European Alliance for Personalised Medicine (EAPM) shared a post on LinkedIn:
“Who’s Looking After the Patients?
The message spelled out in the image, “Who’s looking after the kids…”, is deceptively simple. In a snowbound alpine setting, it reads as a prompt about responsibility: when many adults are present, who is actually accountable for what happens next? Coming immediately after last week’s conversations in Davos, it offers a timely lens for Europe’s next phase of work on personalised medicine.
Europe has built an enviable culture of participation. Patients, clinicians, researchers, payers, regulators, and innovators are routinely convened to shape the policy environment. That breadth of input is a strategic asset, particularly in personalised medicine, where evidence, ethics, trust, and equity must move together. In a fast-evolving field, legitimacy matters—and legitimacy is strengthened when multiple perspectives are embedded early.

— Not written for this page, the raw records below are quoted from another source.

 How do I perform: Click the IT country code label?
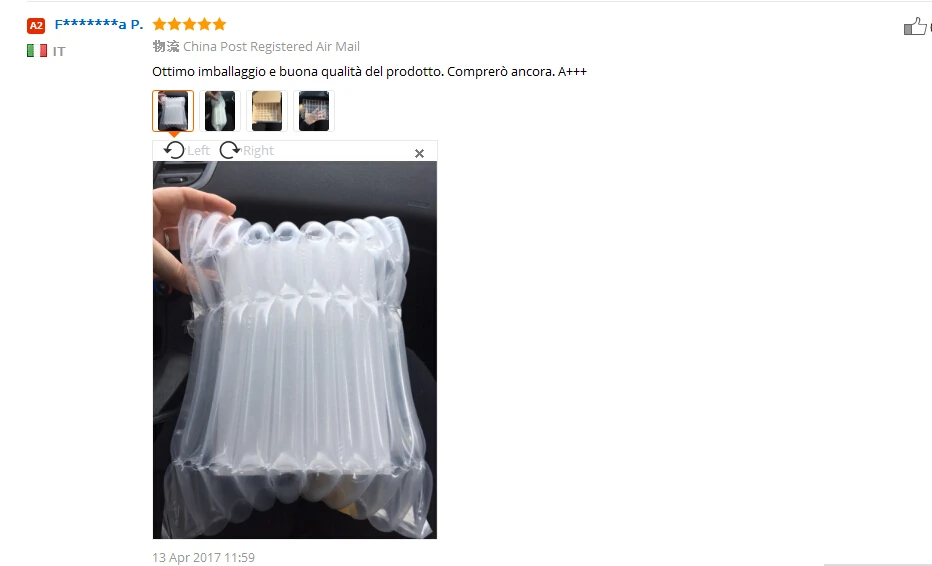tap(59, 51)
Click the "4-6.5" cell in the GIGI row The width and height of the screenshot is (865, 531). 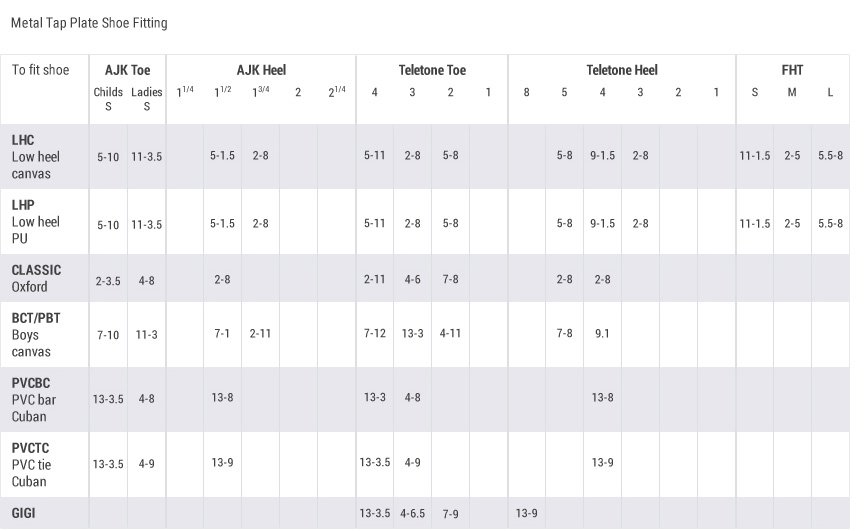(x=413, y=514)
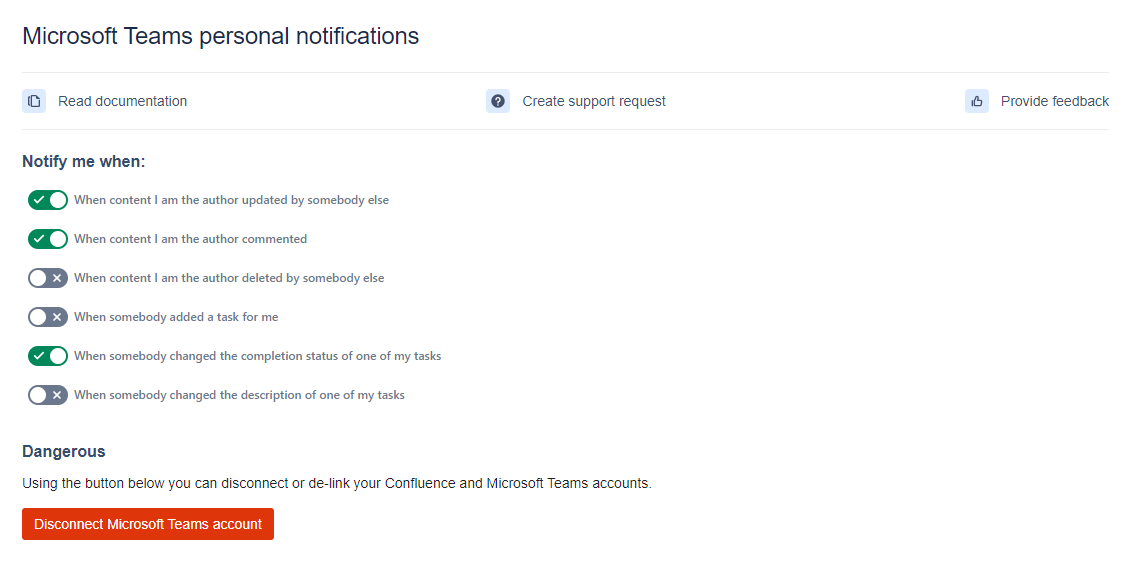Click label text about content deleted by somebody else
This screenshot has width=1126, height=587.
pos(229,278)
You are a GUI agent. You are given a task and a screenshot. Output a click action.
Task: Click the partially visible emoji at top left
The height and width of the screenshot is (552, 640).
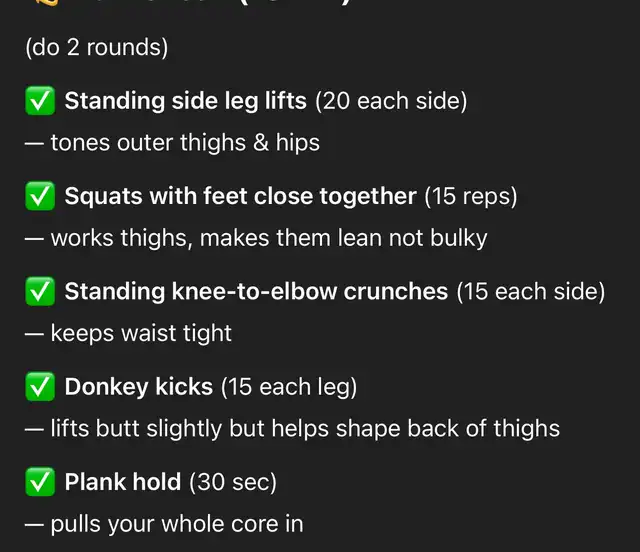pos(47,2)
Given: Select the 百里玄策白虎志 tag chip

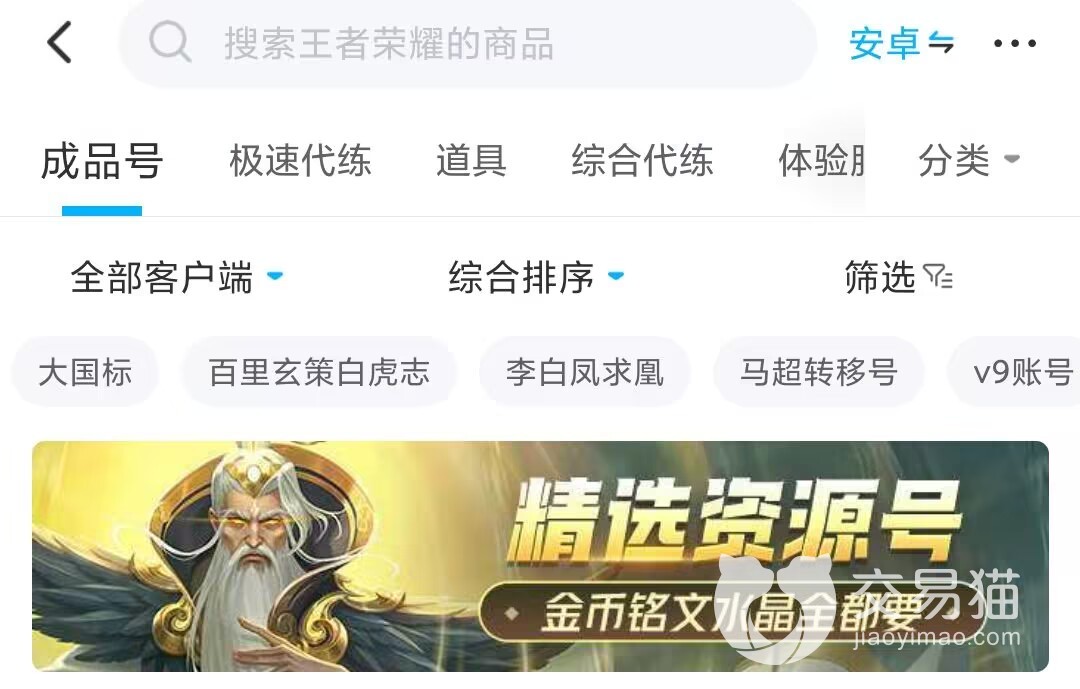Looking at the screenshot, I should [319, 372].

Yet participation is only the starting point. Personalised medicine depends on a chain of connected decisions that must function as a system: how biomarker tests are validated and adopted; how health data can be accessed and used safely; how clinical pathways and guidelines are updated; how reimbursement reflects value; and how workforce capability keeps pace. Each element may progress on its own track, but patients benefit most when these tracks converge into an operational pathway that is predictable, scalable, and measurable.
Davos is useful here not as a template to copy, but as a reminder of the premium now placed on delivery. In a competitive and resource-constrained environment, health innovation strategies are increasingly judged by whether they reach people at scale, reduce unwarranted variation, and strengthen system sustainability. Europe’s opportunity is to translate its inclusive approach into clearer sequencing: what must be enabled first, what can be piloted next, what should be scaled, and what requires coordinated alignment across institutions and Member States.
This is where alliances dedicated to personalised medicine can add distinctive value: not by narrowing the range of voices, but by converting breadth into practical pathways. That means convening around concrete use-cases (for example, molecular diagnostics in lung or breast cancer), identifying a minimum viable set of enablers (data quality and access, common evidence expectations, reimbursement signals, guideline updates), and then tracking implementation with transparent milestones. The goal is not centralisation; it is coherence – so that progress in one domain is not cancelled out by friction in another.
The photograph’s question remains a constructive provocation. In personalised medicine, “looking after the kids” means ensuring that patients experience the benefits of innovation reliably, not sporadically. Europe already has the ingredients: strong science, strong values, and deep stakeholder engagement. The next step is to strengthen the connective tissue that turns these assets into delivery.”